====== Brano riportato

Serie n.1 Questa selezione di fotografie, pensata per l’articolo di Christophe Granger, fa parte della collazione personale di Emmanuelle Fructus della galleria Un livre – une image. Si tratta di fotografie anonime o di cartoline fotografiche che vanno dagli anni Trenta agli anni Sessanta e che ritraggono persone in costume, sulla spiaggia o sdraiate sull’erba. Le persone sono fotografate di spalle o distese, non sono in posa ma in un momento di abbandono, con il corpo in mostra, parzialmente svestito ed esposto al sole.
Serie n.2 Questa selezione di fotografie, pensata per l’articolo di Christophe Granger, fa parte della collazione personale di Emmanuelle Fructus della galleria Un livre – une image. Si tratta di fotografie anonime scattate intorno al 1949 che ritraggono una donna elegante e sorridente, forse fotografata da suo marito, le cui pose e tenute evocano l’estate e la varietà di linee e gesti che la contraddistinguono.

============

Consegna = Riporta parola per parola il testo sulle serie fotografiche, partendo da "Serie n.2 Questa" e arrivando fino a "che la contraddistinguono.".

====== Dati esercizio

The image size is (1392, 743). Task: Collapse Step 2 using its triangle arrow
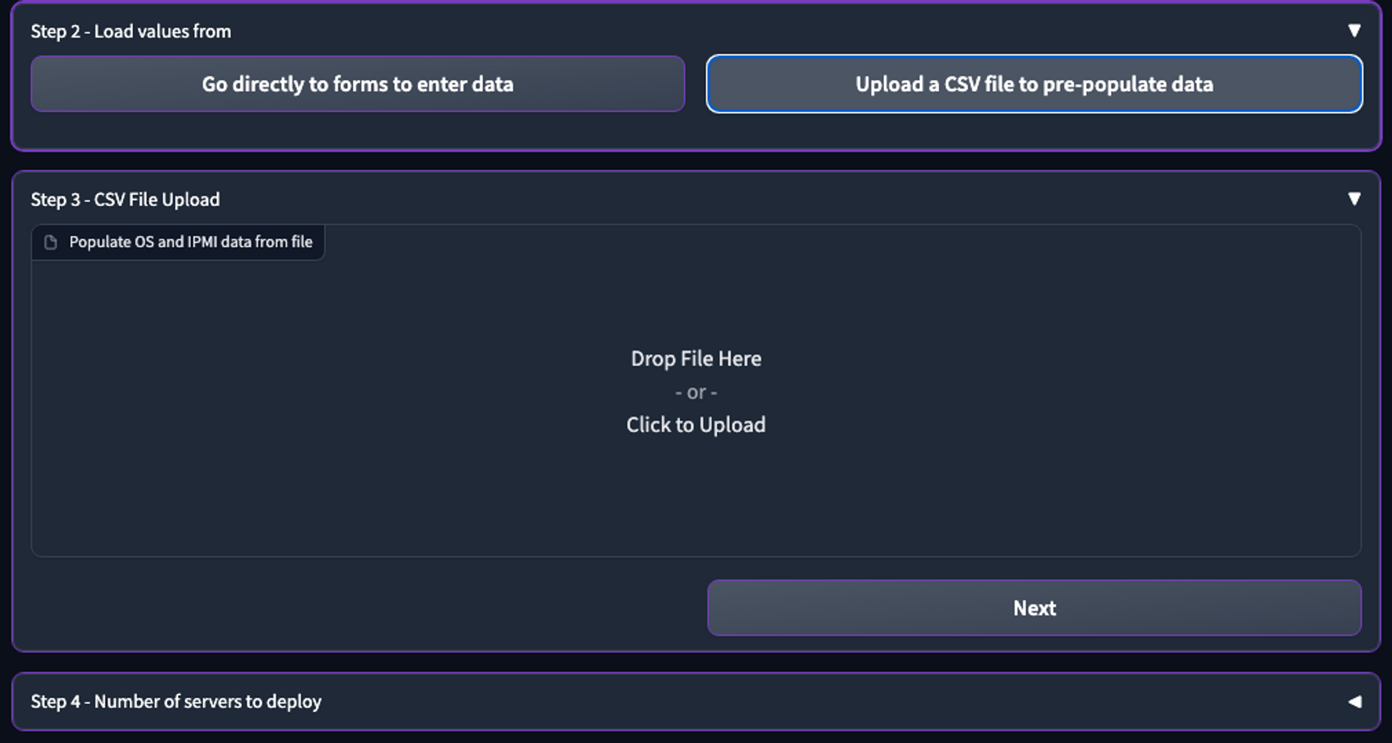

============

Risultato esercizio =
Serie n.2 Questa selezione di fotografie, pensata per l’articolo di Christophe Granger, fa parte della collazione personale di Emmanuelle Fructus della galleria Un livre – une image. Si tratta di fotografie anonime scattate intorno al 1949 che ritraggono una donna elegante e sorridente, forse fotografata da suo marito, le cui pose e tenute evocano l’estate e la varietà di linee e gesti che la contraddistinguono.